See the full press conference here (his 180 yard wedge comments come at 17:00):
That’s, uh, impressive, for sure — and he’s probably not lying.
A recent study cited by golf.com shows players gain around 2.5-yards per every 1,000 feet with driver and high irons, 2.7 yards with a 7-i, and 2.2 yards with a wedge. At 7,835 feet above sea level at its highest point — making Club de Golf Chapultepac the highest course on the Tour circuit, according to the PGA Tour — and players carrying 300+ off the tee at sea level, you do the math.
From an average golfer’s perspective, the same golf.com piece — which also discusses the effect temperature has on ball flight — offers a Chapultepac-specific example:
“Let’s say you’re the same guy who usually carries the ball a respectable 250 yards in 70-degree conditions at sea level, on a calm day. … in 90-degree heat and its overall elevation hovering around 7,000 feet above sea level, and that same 250-yard drive will now fly about 270 yards.”
20 added yards of carry? Yeah, science!
CGB is headquartered just over 6,000 feet above sea level, at the foot of Pikes Peak, and we can attest to the joys of boosted ball flight. Unlike Woods, though, our struggle is figuring out how far the ball is going when we aren’t at altitude, and the results are often demoralizing. After a number of humiliating rounds, we’ve adopted a 2-club rule when playing at sea level: take the club you’d normally play, and club up twice for full swings. This rule is anything but scientific (sorry, Bryson) — and obviously doesn’t apply when you find yourself at, say, 3 or 4,000 feet — but it’s been a good starting point for us to plan shots at different altitudes.
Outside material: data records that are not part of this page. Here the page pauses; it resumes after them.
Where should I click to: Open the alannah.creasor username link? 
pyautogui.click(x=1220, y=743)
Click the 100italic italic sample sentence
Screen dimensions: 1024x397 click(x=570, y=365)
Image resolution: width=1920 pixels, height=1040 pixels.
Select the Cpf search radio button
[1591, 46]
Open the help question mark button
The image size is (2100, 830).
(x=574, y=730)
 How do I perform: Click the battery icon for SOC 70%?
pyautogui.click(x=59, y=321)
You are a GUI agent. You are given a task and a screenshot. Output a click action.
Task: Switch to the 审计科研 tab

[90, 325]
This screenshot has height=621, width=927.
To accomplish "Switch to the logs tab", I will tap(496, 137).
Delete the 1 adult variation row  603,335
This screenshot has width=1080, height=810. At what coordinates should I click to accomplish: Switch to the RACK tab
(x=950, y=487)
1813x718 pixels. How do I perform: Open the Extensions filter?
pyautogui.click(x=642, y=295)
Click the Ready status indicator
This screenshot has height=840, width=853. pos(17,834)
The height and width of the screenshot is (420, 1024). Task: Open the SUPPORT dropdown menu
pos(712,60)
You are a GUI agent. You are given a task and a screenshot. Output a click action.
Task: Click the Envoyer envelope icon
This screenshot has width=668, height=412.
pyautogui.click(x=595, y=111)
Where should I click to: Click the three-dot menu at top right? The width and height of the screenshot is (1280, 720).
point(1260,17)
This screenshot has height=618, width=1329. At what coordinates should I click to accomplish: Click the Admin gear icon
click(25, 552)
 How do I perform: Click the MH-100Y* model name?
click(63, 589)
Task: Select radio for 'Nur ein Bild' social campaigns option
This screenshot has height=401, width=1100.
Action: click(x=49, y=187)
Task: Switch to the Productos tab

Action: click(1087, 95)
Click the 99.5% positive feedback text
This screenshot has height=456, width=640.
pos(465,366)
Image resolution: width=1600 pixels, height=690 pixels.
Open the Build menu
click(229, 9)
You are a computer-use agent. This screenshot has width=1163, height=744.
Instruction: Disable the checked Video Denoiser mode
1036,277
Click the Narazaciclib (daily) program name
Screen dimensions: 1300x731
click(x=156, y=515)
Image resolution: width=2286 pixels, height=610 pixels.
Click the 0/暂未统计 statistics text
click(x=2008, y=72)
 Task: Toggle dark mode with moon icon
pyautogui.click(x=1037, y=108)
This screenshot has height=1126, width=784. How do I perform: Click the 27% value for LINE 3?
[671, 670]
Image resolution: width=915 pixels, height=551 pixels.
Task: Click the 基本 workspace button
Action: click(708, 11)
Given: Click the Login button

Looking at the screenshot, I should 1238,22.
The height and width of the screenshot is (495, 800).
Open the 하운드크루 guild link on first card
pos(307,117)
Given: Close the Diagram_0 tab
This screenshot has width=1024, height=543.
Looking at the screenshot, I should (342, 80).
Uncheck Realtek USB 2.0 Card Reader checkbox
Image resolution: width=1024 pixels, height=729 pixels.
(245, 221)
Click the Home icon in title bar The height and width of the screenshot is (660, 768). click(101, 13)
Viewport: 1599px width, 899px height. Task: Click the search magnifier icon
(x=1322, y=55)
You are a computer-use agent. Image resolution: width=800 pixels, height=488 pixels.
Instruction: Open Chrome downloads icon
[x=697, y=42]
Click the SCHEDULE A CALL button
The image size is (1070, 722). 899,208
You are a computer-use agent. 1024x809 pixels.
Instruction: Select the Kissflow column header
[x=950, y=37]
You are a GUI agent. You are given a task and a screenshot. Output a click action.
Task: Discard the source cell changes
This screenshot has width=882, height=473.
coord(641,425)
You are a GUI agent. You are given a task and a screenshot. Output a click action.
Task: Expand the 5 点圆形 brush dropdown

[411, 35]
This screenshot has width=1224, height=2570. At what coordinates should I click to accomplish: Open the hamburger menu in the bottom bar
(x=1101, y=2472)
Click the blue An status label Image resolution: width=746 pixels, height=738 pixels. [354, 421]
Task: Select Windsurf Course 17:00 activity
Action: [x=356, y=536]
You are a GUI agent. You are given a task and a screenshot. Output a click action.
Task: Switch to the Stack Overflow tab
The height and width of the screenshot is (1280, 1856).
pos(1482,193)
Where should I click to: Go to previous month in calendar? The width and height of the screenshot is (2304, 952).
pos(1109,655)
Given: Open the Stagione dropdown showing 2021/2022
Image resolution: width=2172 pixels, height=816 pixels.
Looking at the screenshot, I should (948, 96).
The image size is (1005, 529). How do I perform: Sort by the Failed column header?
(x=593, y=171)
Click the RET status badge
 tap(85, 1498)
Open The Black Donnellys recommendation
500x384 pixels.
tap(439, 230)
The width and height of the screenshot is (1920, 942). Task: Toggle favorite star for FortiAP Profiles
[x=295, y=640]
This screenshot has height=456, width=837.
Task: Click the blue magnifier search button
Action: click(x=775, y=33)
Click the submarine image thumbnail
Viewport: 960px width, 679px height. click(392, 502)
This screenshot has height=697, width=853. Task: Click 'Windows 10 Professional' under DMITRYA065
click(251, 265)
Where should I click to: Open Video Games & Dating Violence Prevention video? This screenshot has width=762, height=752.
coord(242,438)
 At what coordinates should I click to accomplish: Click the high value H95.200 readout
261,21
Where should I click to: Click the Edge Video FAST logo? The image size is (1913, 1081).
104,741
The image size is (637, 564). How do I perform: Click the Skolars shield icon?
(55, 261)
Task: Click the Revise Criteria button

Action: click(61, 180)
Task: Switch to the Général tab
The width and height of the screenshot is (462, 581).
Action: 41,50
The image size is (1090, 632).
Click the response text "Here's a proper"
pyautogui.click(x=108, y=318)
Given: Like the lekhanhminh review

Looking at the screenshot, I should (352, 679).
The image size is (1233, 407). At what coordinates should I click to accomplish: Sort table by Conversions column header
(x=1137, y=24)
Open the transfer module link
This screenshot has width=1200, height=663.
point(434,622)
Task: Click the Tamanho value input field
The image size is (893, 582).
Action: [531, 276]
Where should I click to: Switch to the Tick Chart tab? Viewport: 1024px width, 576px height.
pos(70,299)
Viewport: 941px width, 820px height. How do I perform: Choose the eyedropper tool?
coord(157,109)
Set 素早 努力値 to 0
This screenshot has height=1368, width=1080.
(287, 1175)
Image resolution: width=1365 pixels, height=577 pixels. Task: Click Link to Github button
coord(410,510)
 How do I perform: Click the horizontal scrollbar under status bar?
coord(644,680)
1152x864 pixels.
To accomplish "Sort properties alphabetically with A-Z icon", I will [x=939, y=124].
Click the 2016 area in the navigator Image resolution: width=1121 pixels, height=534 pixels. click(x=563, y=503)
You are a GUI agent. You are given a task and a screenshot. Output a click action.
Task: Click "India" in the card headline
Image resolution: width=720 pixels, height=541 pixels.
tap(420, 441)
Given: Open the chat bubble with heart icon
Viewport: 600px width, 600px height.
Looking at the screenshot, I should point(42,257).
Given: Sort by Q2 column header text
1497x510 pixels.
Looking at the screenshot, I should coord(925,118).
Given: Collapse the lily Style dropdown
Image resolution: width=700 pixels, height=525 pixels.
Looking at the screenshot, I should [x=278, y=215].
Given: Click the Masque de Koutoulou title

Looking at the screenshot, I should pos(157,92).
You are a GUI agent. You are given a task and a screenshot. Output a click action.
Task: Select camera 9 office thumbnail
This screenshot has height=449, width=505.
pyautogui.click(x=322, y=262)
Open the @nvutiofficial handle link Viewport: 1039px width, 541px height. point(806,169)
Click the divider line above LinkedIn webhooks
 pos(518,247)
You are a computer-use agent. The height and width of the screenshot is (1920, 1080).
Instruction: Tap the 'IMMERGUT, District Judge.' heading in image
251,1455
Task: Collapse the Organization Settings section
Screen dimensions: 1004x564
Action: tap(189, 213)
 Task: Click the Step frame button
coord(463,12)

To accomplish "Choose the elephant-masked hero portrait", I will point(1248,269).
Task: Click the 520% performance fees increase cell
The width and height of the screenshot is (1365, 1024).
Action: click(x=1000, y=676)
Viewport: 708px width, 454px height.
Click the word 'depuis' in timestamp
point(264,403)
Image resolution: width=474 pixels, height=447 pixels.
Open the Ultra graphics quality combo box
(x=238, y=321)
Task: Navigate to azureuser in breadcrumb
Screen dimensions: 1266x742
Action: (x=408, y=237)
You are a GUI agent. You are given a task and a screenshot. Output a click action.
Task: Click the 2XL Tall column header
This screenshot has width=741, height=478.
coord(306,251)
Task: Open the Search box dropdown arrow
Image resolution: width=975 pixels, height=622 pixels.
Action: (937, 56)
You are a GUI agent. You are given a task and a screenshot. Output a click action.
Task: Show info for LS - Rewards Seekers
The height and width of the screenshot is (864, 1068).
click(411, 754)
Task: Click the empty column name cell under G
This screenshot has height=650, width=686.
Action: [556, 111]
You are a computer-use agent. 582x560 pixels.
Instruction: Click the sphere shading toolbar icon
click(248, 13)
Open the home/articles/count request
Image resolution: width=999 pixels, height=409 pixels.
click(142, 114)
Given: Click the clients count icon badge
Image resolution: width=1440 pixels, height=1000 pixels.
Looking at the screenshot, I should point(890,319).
Woods struggled with distance control in his opening round Thursday, finishing even par (71) and 8 shots behind leader Rory McIlroy (click here for the PGA’s live leaderboard). Si.com reports players are hitting the ball an average of 15% longer at Chapultepec, so he’s not alone in his struggles, but he’ll need to figure it out soon to make a weekend run. (Try our 2-club rule!)
For the amateur golf world, if you’ve never seen your ball soar effortlessly through the thin air at high altitude, you’re missing out — talk about golf porn. Most of us probably won’t be roping 180 yard wedges anytime soon, but with a little help from atmospheric pressure, it’s nice to know it’s plausible.